ENTRIES:
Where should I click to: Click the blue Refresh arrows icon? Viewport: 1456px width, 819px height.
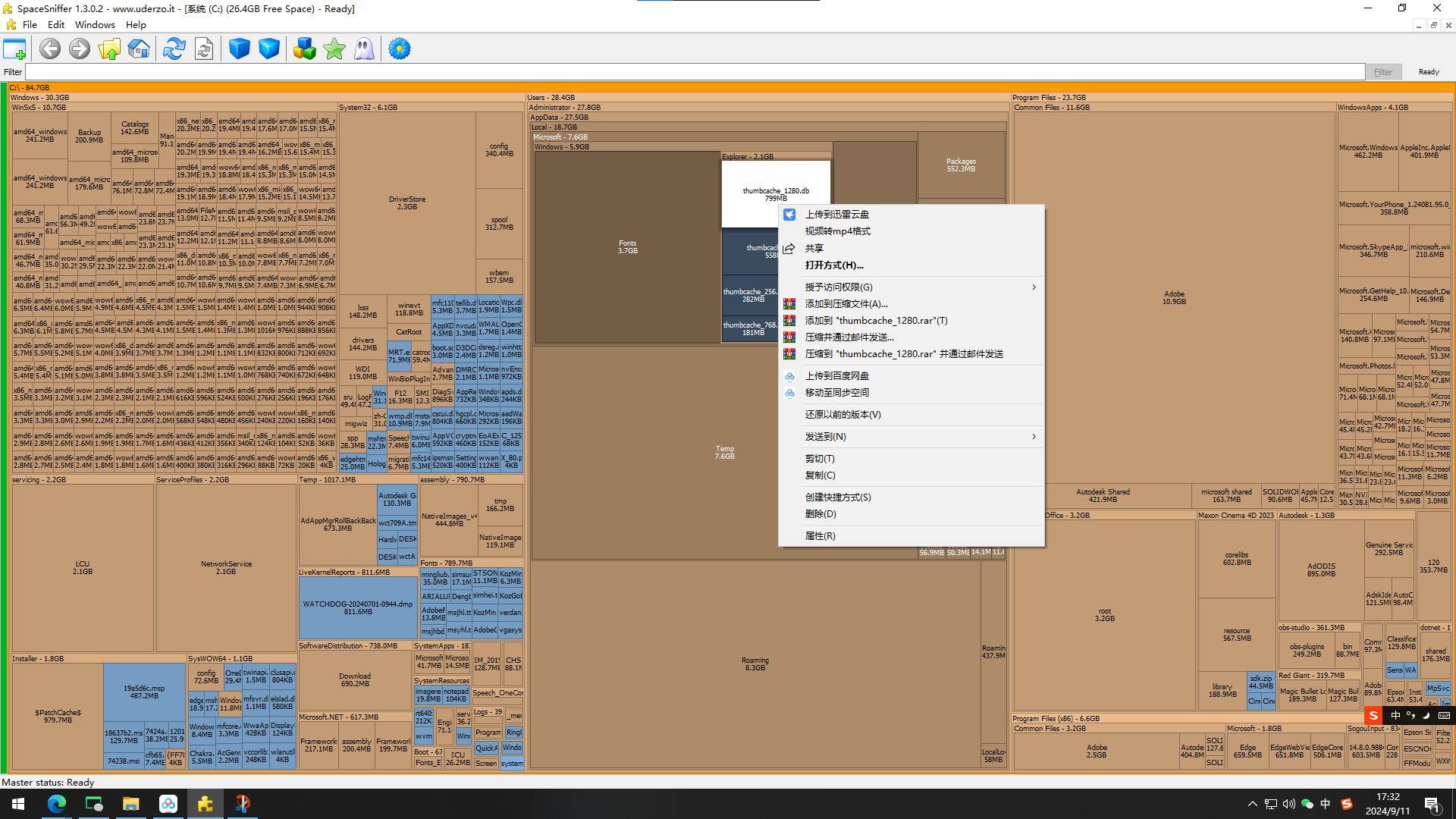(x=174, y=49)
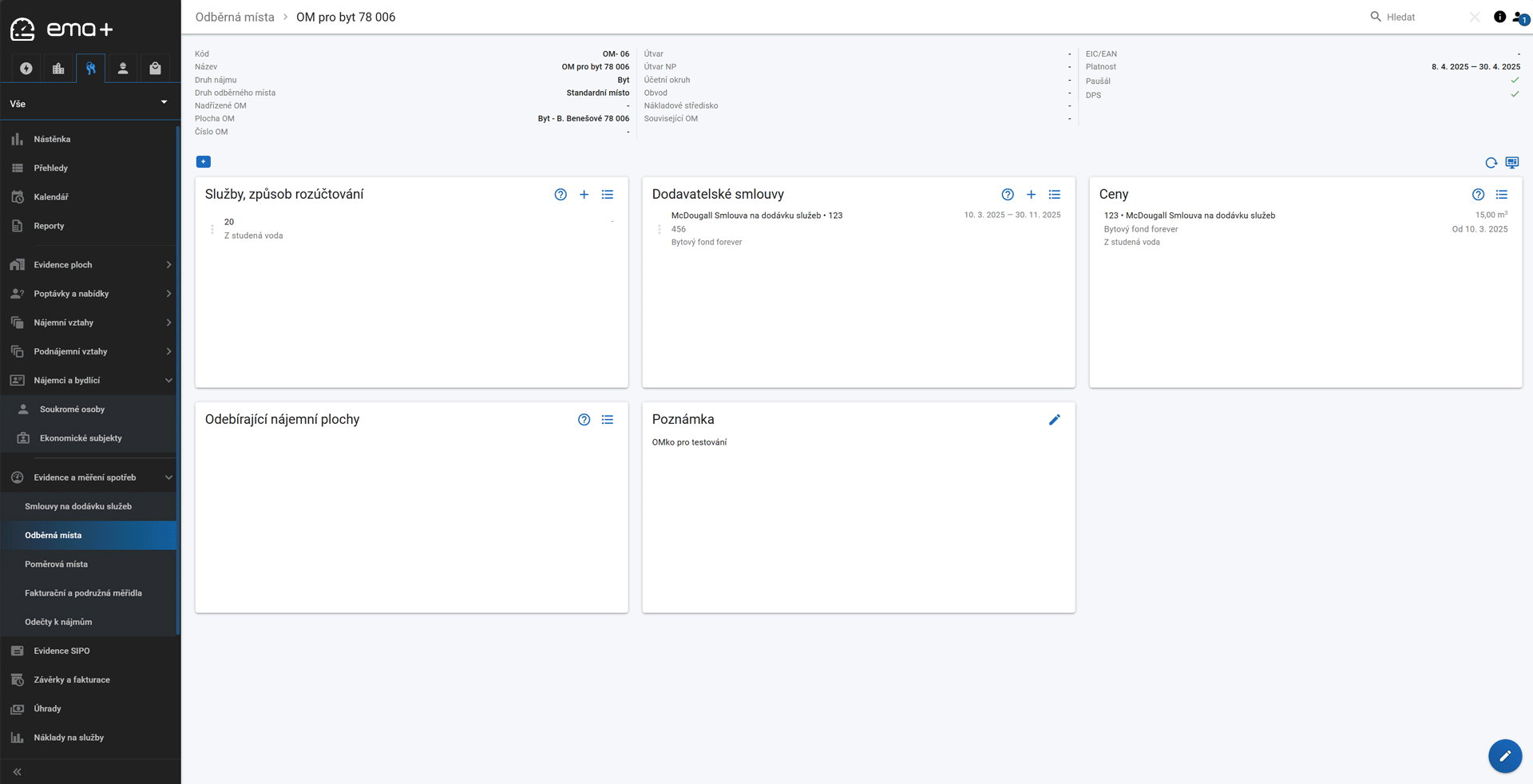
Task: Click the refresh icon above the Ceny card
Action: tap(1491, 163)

* * *

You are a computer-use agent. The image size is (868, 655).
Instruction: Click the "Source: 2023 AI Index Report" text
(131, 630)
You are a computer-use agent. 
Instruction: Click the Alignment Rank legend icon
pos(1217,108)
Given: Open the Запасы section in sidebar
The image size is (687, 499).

EXERCISE BRIEF: Express the records between the line holding "Where should I" and the line holding "Action: tap(1491, 163)", inclusive, as a Markdown table with columns Row and Line. Give each line its own numbered row, skip any blank lines, and leave the pictures out.

EXERCISE SOLUTION:
| Row | Line |
|---|---|
| 1 | Where should I click to: Click the blue Refresh arrows icon? Viewport: 1456px width, 819px height. |
| 2 | (x=174, y=49) |
| 3 | Task: Click the refresh icon above the Ceny card |
| 4 | Action: tap(1491, 163) |